= Zemax =

Optical design software

Zemax OpticStudio, also known simply as Zemax, is a software program used for designing and simulating optical systems. It runs under Microsoft Windows. It can be used in the fields of optics and photonics to design and analyze lenses, cameras, telescopes, microscopes, and other optical systems. It is used for the design and analysis of both imaging and illumination systems. Since 2021, it has been owned and developed by Ansys.

==History==
The software was originally written by Ken Moore. It was the first optical design program specifically written for Microsoft Windows. It became commercially available in 1990. The first version was called Max, named after Ken Moore's dog. The name was later changed to Zemax due to a trademark conflict. The program was originally sold by Focus Software, which later became Zemax Development Corp.

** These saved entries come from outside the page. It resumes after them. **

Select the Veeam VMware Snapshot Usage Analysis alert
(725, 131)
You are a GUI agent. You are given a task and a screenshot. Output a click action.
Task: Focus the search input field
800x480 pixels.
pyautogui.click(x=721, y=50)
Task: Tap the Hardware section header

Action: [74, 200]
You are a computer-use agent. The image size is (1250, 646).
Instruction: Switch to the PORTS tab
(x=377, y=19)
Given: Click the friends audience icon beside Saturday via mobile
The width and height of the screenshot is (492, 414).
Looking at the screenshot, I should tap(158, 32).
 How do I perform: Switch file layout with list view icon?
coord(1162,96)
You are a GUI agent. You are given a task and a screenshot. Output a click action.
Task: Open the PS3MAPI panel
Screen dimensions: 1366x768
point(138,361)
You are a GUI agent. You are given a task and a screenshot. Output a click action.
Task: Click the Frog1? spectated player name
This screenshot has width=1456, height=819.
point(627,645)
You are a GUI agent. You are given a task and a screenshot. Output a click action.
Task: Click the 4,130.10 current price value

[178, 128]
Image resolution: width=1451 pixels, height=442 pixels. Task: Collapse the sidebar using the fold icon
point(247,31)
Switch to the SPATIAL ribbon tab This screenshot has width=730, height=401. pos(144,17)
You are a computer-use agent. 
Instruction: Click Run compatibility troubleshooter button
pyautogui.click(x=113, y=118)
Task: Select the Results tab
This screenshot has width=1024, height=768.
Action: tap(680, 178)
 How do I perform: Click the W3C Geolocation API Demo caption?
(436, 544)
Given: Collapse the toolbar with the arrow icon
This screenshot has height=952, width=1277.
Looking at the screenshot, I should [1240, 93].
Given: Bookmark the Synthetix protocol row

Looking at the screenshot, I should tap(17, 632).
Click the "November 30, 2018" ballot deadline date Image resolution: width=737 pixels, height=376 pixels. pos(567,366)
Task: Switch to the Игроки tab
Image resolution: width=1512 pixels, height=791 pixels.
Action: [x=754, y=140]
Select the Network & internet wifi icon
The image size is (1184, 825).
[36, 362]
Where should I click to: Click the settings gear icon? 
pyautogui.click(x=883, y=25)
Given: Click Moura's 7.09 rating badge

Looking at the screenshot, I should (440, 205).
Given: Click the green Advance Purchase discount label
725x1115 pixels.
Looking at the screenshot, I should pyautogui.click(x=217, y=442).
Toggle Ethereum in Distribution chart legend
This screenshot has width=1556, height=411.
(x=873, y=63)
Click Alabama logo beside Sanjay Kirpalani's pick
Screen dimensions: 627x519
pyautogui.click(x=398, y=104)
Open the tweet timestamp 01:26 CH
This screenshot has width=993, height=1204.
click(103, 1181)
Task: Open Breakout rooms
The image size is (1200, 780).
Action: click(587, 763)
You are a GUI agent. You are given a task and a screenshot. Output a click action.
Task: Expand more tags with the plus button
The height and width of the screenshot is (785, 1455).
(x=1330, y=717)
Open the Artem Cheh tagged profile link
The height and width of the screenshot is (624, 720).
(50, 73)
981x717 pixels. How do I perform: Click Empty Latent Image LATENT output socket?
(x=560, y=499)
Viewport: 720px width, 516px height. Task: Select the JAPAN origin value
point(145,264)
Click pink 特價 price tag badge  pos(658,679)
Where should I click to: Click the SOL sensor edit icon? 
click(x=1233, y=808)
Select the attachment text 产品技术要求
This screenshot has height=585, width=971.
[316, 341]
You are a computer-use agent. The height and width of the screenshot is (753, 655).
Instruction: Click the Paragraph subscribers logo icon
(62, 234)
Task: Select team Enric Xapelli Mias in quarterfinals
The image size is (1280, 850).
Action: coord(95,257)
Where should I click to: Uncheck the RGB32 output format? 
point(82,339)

In 2011, Evergreen Pacific Partners merged Zemax Development Corp with Radiant Imaging to form Radiant Zemax.

In 2014 Radiant sold Zemax to Arlington Capital Partners, which named the company Zemax, LLC. Arlington Capital Partners sold Zemax to EQT AB in 2018.

In 2021, Ansys acquired Zemax, LLC.

==Features and applications==
OpticStudio can be used to design and analyze imaging systems such as camera lenses, as well as illumination systems. It works by ray tracing—modelling the propagation of rays through an optical system. It can model the effect of optical elements such as simple lenses, aspheric lenses, gradient-index lenses, mirrors, and diffractive optical elements, and can produce standard analysis diagrams such as spot diagrams and ray-fan plots.

OpticStudio can also model the effect of optical coatings on the surfaces of components. It includes a library of stock commercial lenses. OpticStudio can perform standard sequential ray tracing through optical elements, non-sequential ray tracing for analysis of stray light, and physical optics beam propagation. It also has tolerancing capability, to allow analysis of the effect of manufacturing defects and assembly errors.

The physical optics propagation feature can be used for problems where diffraction is important, including the propagation of laser beams and the coupling of light into single-mode optical fibers. OpticStudio's optimization tools can be used to improve an initial lens design by automatically adjusting parameters to maximize performance and reduce aberrations.